USS Carl Vinson Mendekat, Korut Tangkap Warga AS

Kapal induk CVN-70 Carl Vinson Amerika Serikat (Petty Officer 3rd Class Daniel Barker)

Saat ini, 23/4/2017 dua kapal perang destroyer Jepang latihan bersama armada kapal induk CVN-70 Carl Vinson Amerika Serikat di Pasifik barat dekat Semenanjung Korea. Kapal perang Jepang, “DD-106 Samidare” dan “DDG-78 Ashigara” bergabung dengan “Carl Vinson” untuk menunjukkan kesetiakawanan terhadap AS yang menentang uji nuklir dan peluru kendali balisitk Korea Utara.

Kapal perang Jepang akan berlatih sejumlah variasi taktik dengan gugus tempur AS, ujar Pasukan Bela Diri Laut Jepang (MSDF) dalam pernyataan.

Presiden AS Donald Trump memerintahkan gugus tempur Carl Vinson berlayar menuju perairan di Semenanjung Korea sebagai tanggapan atas peningkatan ketegangan di Korea Utara.

Meski ditekan oleh Amerika Serikat, Korea Utara pada Jumat 22/4/2017 malah menahan seorang warga negara Amerika Serikat, dan menambah daftar total menjadi tiga warga AS yang ditahan Korea Utara, ujar kantor berita Korea Selatan Yonhap.

Pria berdarah Korea-Amerika berusia lima puluhan yang diidentifikasi bernama keluarga Kim itu, berada di Korea Utara selama sebulan untuk membahas kegiatan bantuan kemanusiaan, kata Yonhap pada hari Minggu, 23/4/2017.

Dia ditangkap di Bandara Internasional Pyongyang dalam perjalanannya keluar dari Korea Utara.

Kim adalah seorang mantan profesor di Universitas Sains dan Teknologi Yanbian (YUST). YUST merupakan sebuah universitas di China yang memiliki sebuah universitas cabang di Pyongyang.

Seorang pejabat di Badan Intelijen Nasional Korea Selatan mengatakan, mereka tidak mengetahui adanya penangkapan yang dilaporkan. Pihak YUST tidak dapat dihubungi untuk dimintai komentar perihal peristiwa tersebut.

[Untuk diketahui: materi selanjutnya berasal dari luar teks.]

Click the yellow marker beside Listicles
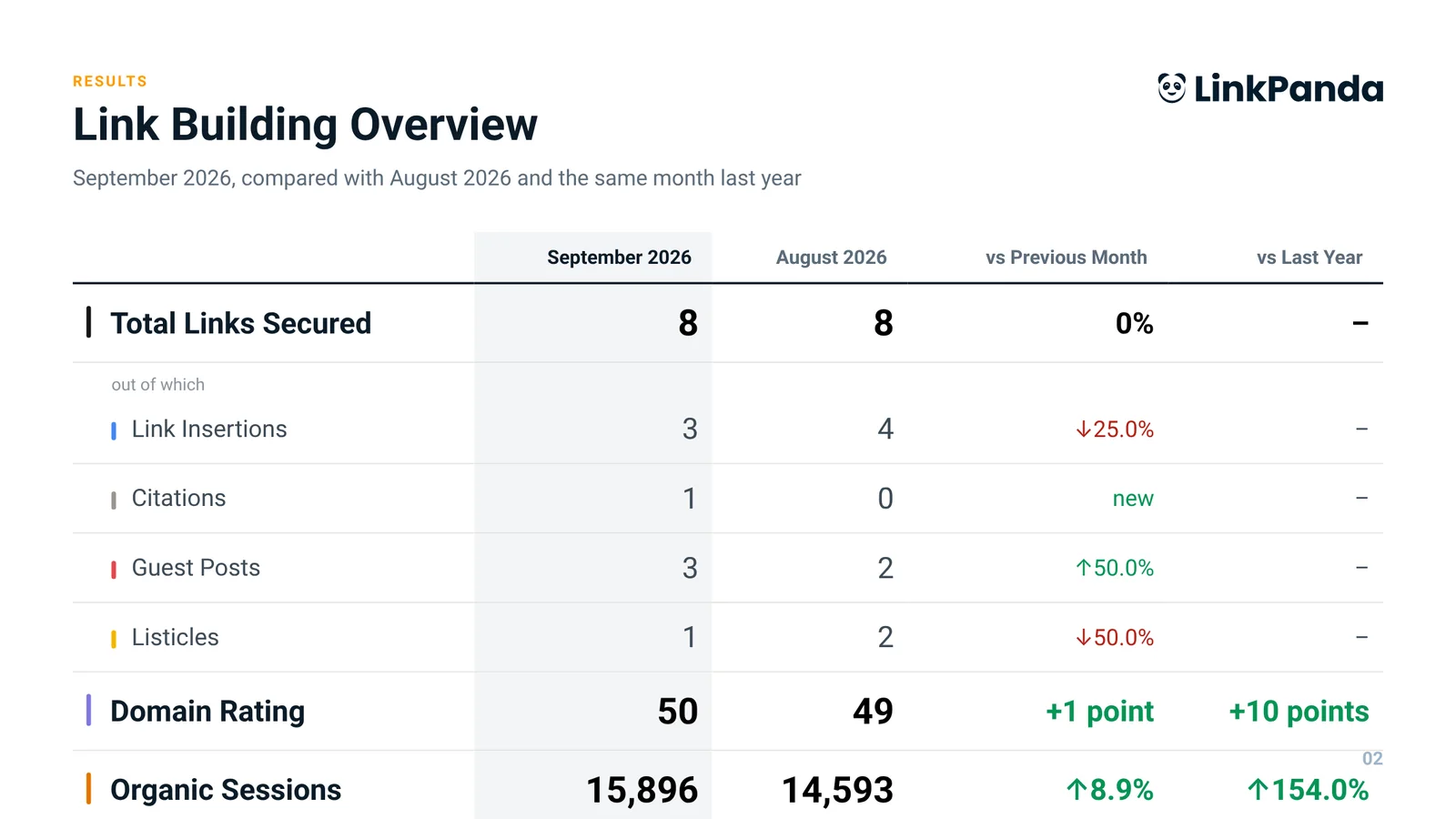This screenshot has width=1456, height=819. click(114, 639)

Korea Utara, yang telah dikritik karena catatan hak asasi manusianya, sebelumnya telah menggunakan orang Amerika yang ditahan, untuk menarik kunjungan pejabat tinggi dari Amerika Serikat yang sebetulnya tidak memiliki hubungan diplomatik resmi.

Sebelumnya, Otto Warmbier, seorang siswa berusia 22 tahun, ditahan pada Januari tahun lalu dan dijatuhi hukuman 15 tahun kerja paksa oleh pengadilan Korea Utara karena telah mencoba mencuri sebuah spanduk propaganda.

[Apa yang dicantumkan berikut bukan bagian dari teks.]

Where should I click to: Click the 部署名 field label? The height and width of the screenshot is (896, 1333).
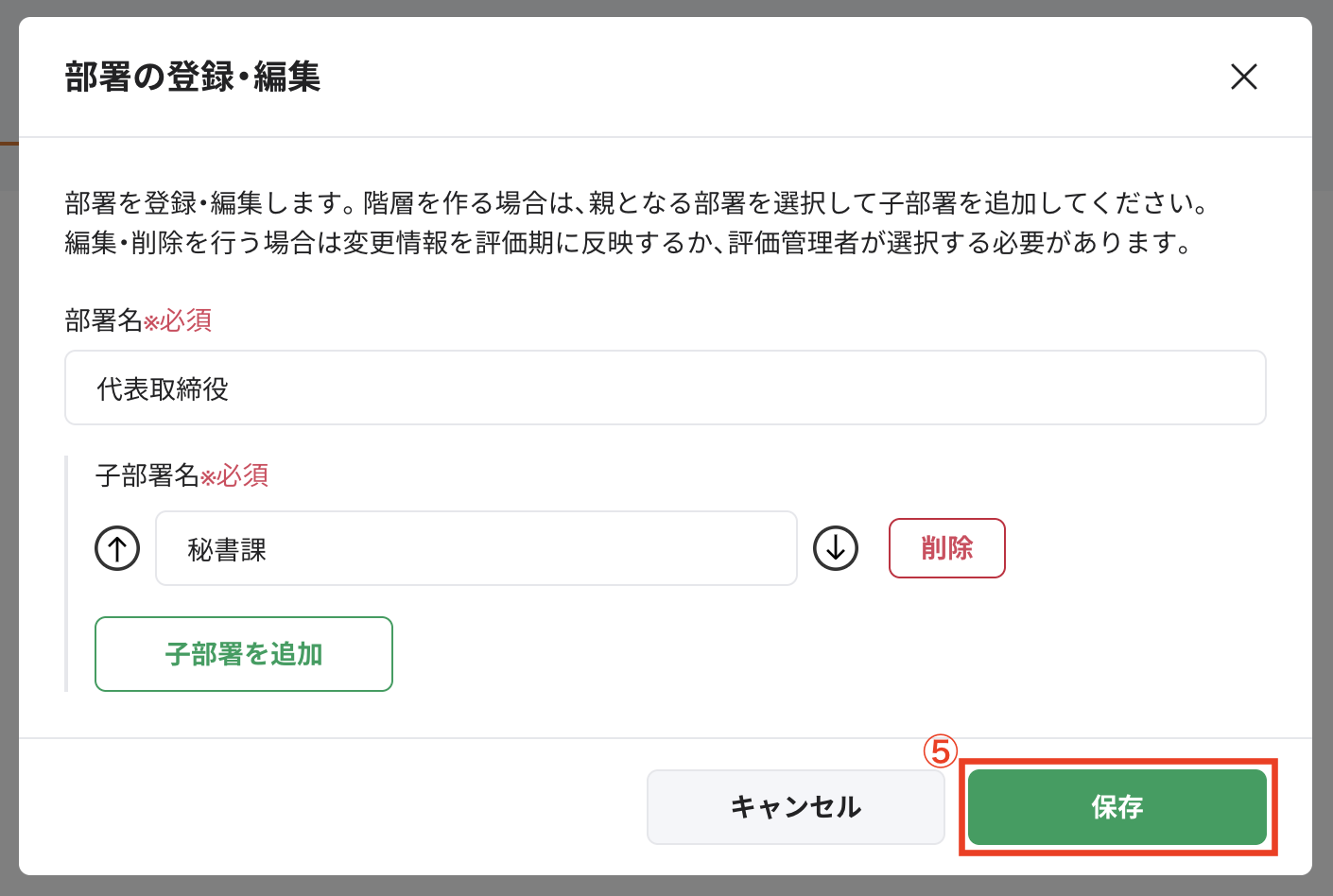click(103, 320)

Selain itu, pada bulan Maret 2016 Kim Dong Chul warga negara Amerika berdarah Korea berumur 62 tahun dijatuhi hukuman 10 tahun kerja atas perbuatan yang dianggap melawan negara komunis itu.

Misionaris AS Kenneth Bae ditangkap pada tahun 2012 dan dijatuhi hukuman 15 tahun bekerja atas tuduhan kejahatan terhadap negara dan dibebaskan dua tahun kemudian.